*** Text Section Begins ***
For the Power of Pride issue, Variety talked to eight LGBTQ couples in entertainment about their love stories. To read more, click here

Jesse Tyler Ferguson met his husband at the gym — Equinox in West Hollywood — during the early days of “Modern Family.” “We were both in the locker room, fully clothed,” Ferguson clarifies. “I was leaving.” Justin Mikita, then a law student, had just seen the pilot for the ABC sitcom and stopped to chat with Ferguson about his groundbreaking character Mitch, a gay man in a monogamous relationship on network TV.

“I was taken by how handsome he was and how sweet,” Ferguson says. “I started asking questions about him, and I think he was sort of thrown off by that and ran away from me.”

They stayed in touch. “We started messaging on Twitter, and he was like, ‘Can I take you to dinner sometime?’” Mikita says.
*** Text Section Ends ***
▶ [Assignment]: Please reproduce the passage above about how Jesse Tyler Ferguson met his husband, word for word and in full.
*** Record extracts Section Begins ***
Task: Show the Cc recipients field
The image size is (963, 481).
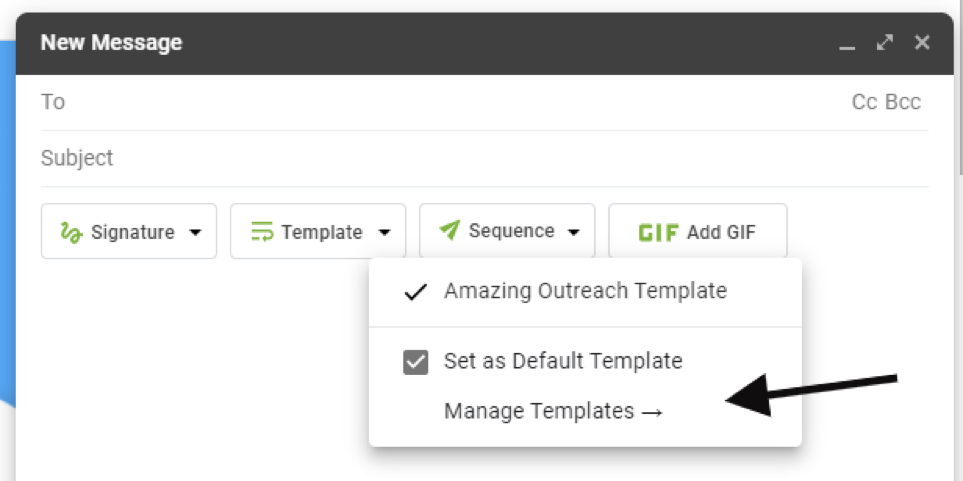Action: pos(864,102)
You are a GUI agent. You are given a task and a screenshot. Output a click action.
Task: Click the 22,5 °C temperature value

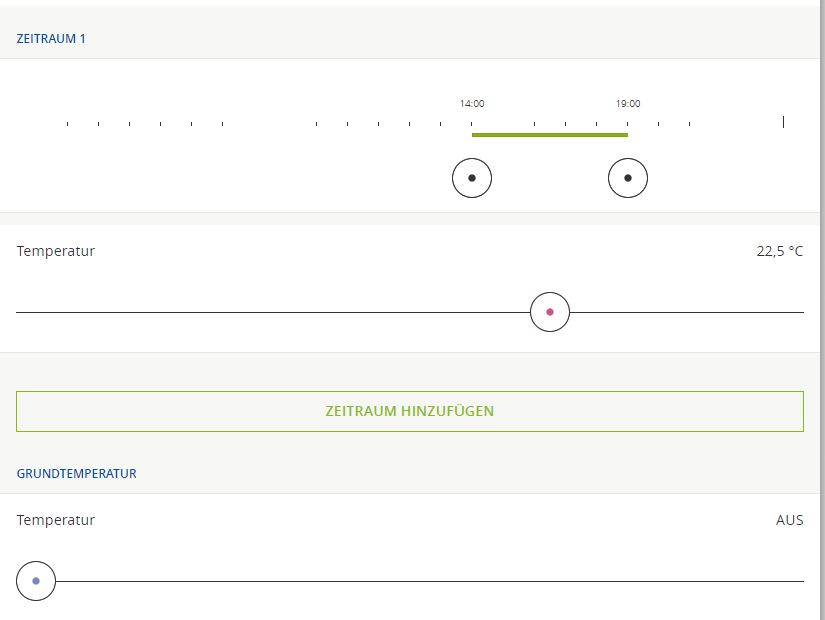click(x=779, y=251)
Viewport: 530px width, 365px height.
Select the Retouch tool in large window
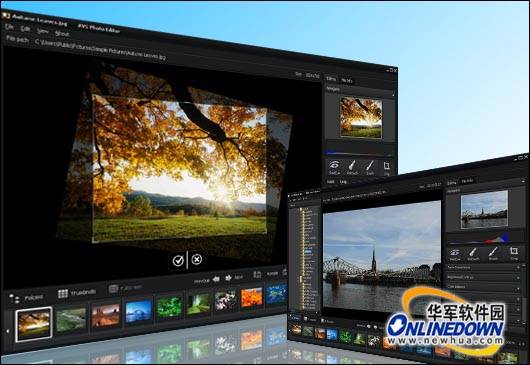tap(352, 168)
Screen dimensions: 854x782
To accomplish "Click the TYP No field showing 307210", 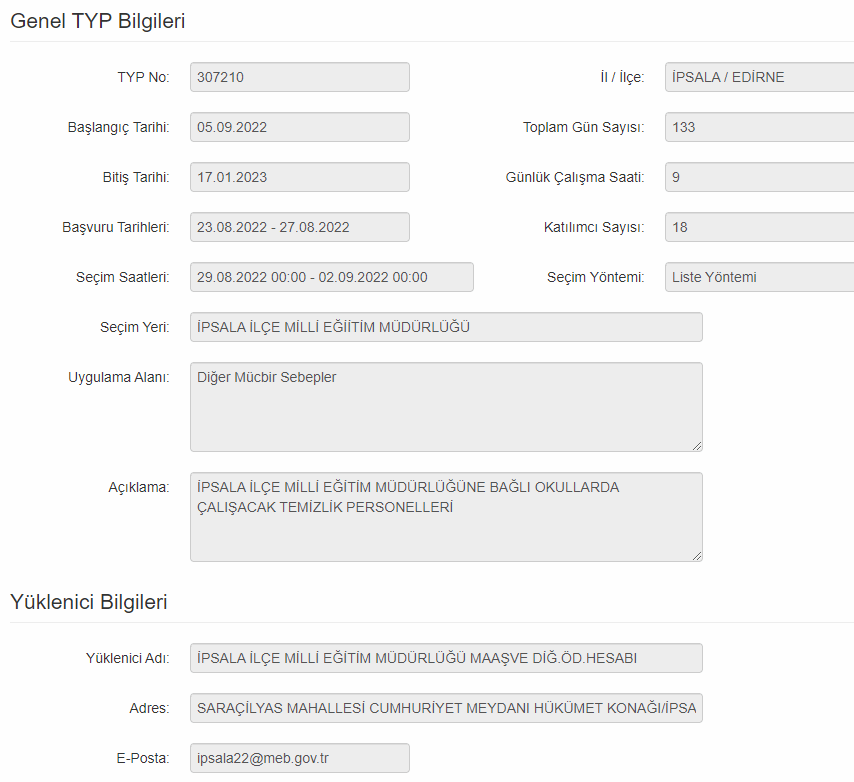I will 299,77.
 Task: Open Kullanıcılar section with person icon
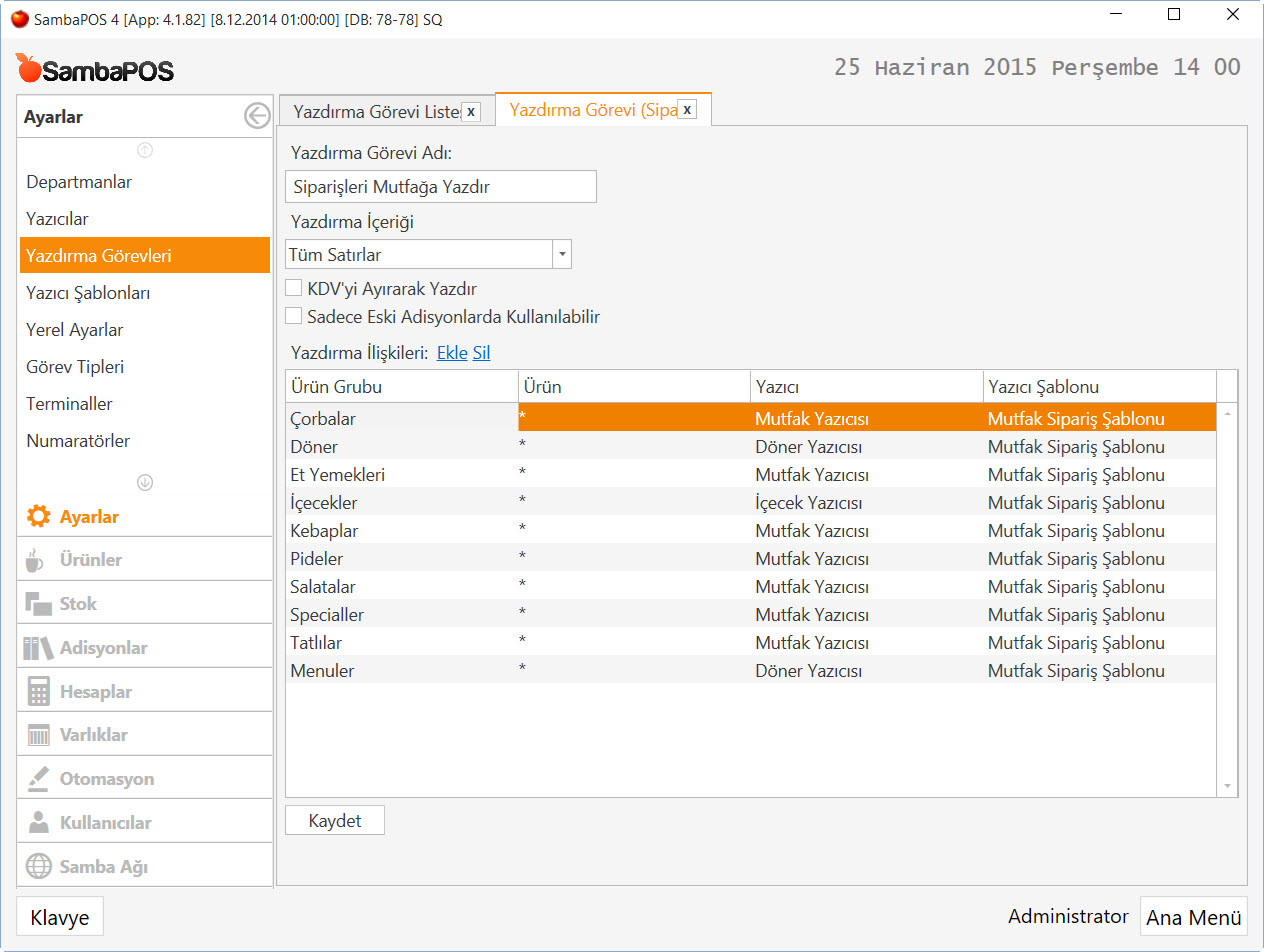pos(38,823)

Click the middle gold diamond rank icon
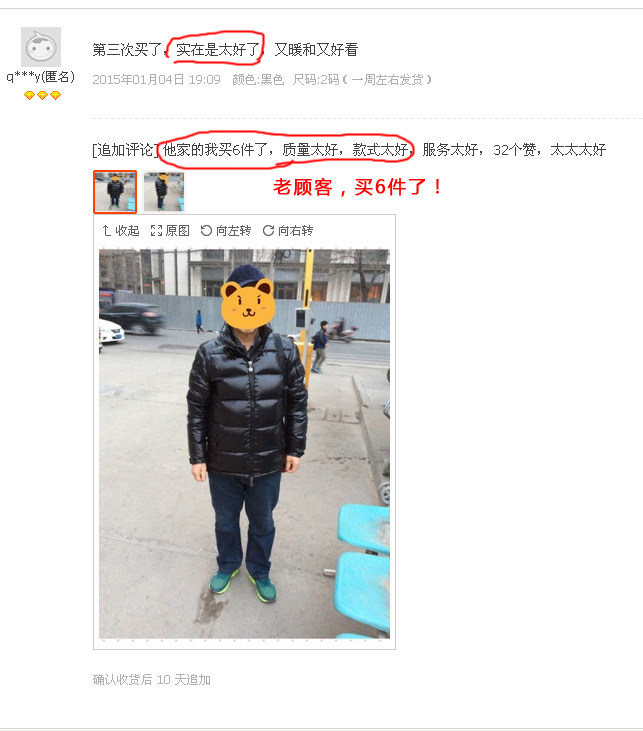(42, 96)
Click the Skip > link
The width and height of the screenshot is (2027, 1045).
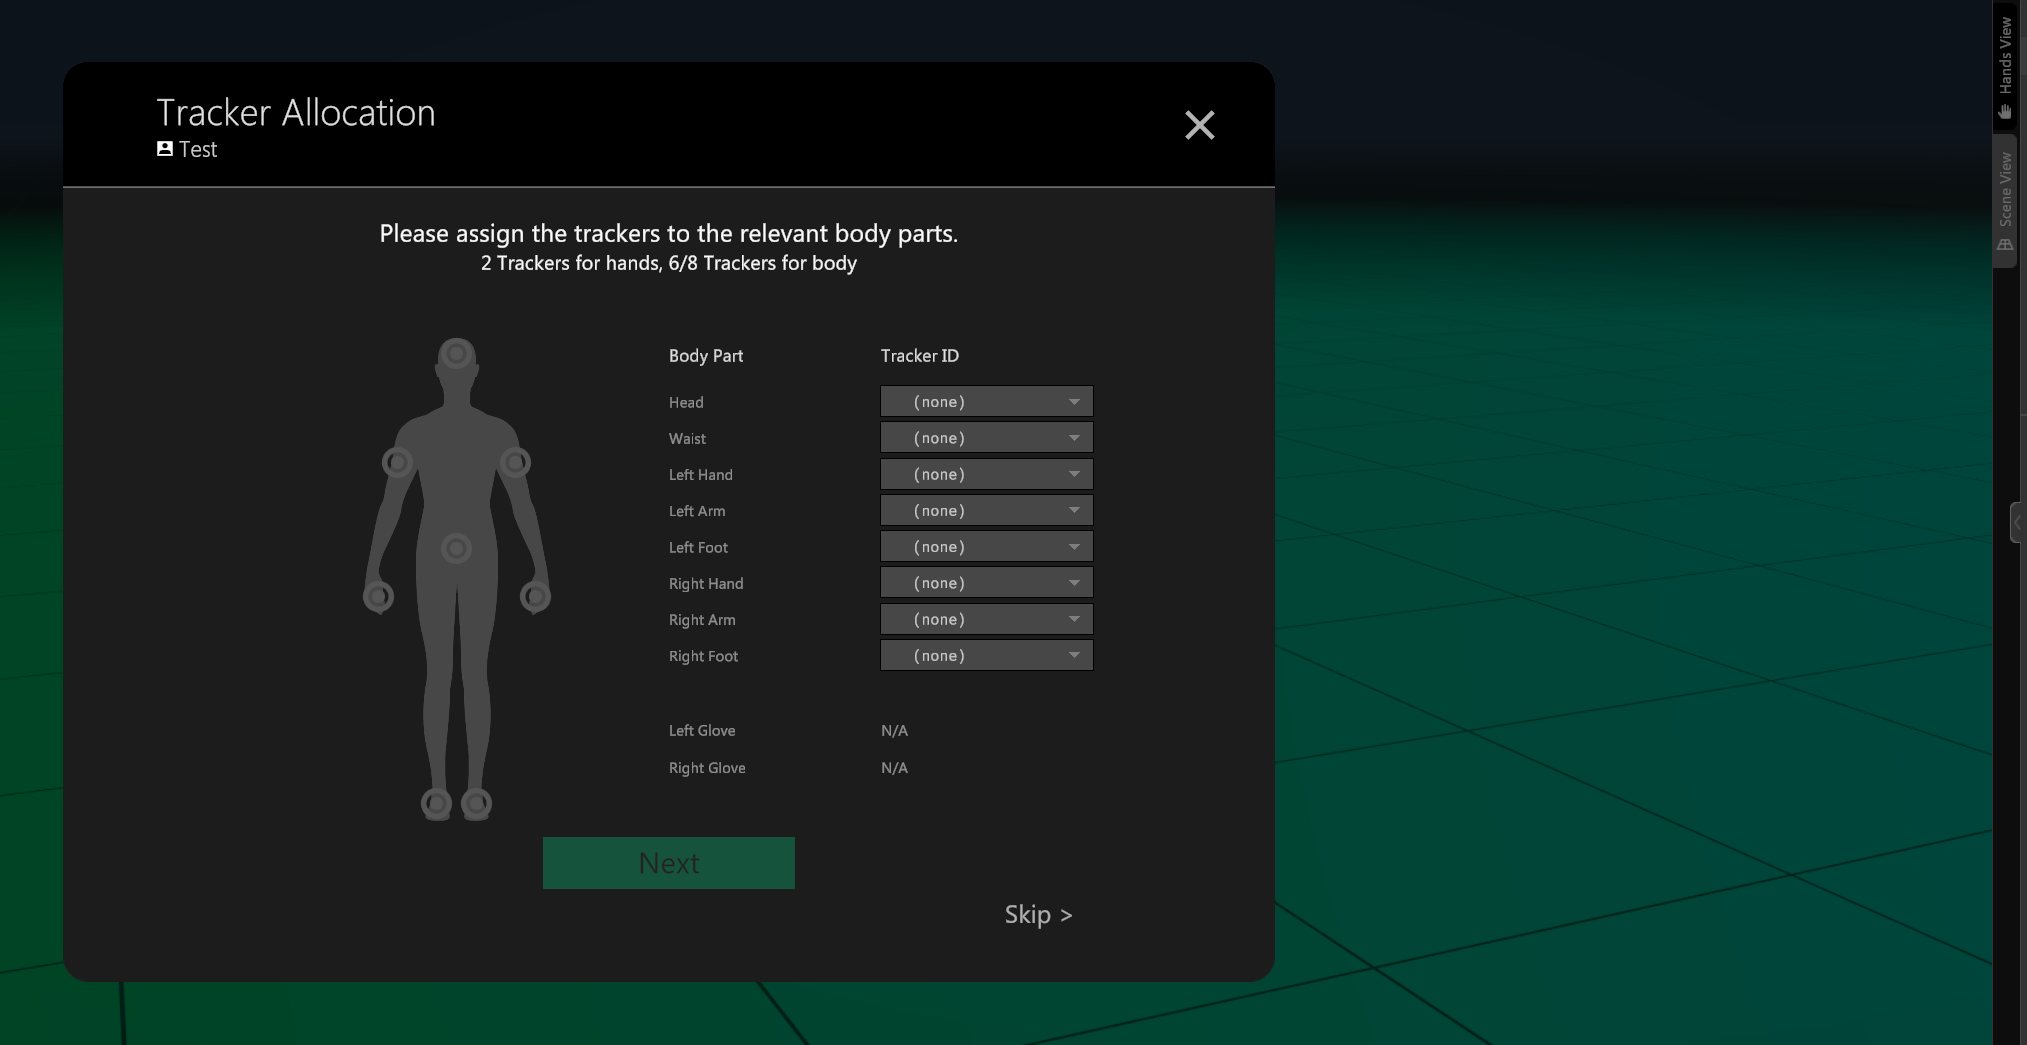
*** Record extracts Section Ends ***
▶ [Result of the task]:
For the Power of Pride issue, Variety talked to eight LGBTQ couples in entertainment about their love stories. To read more, click here

Jesse Tyler Ferguson met his husband at the gym — Equinox in West Hollywood — during the early days of “Modern Family.” “We were both in the locker room, fully clothed,” Ferguson clarifies. “I was leaving.” Justin Mikita, then a law student, had just seen the pilot for the ABC sitcom and stopped to chat with Ferguson about his groundbreaking character Mitch, a gay man in a monogamous relationship on network TV.

“I was taken by how handsome he was and how sweet,” Ferguson says. “I started asking questions about him, and I think he was sort of thrown off by that and ran away from me.”

They stayed in touch. “We started messaging on Twitter, and he was like, ‘Can I take you to dinner sometime?’” Mikita says.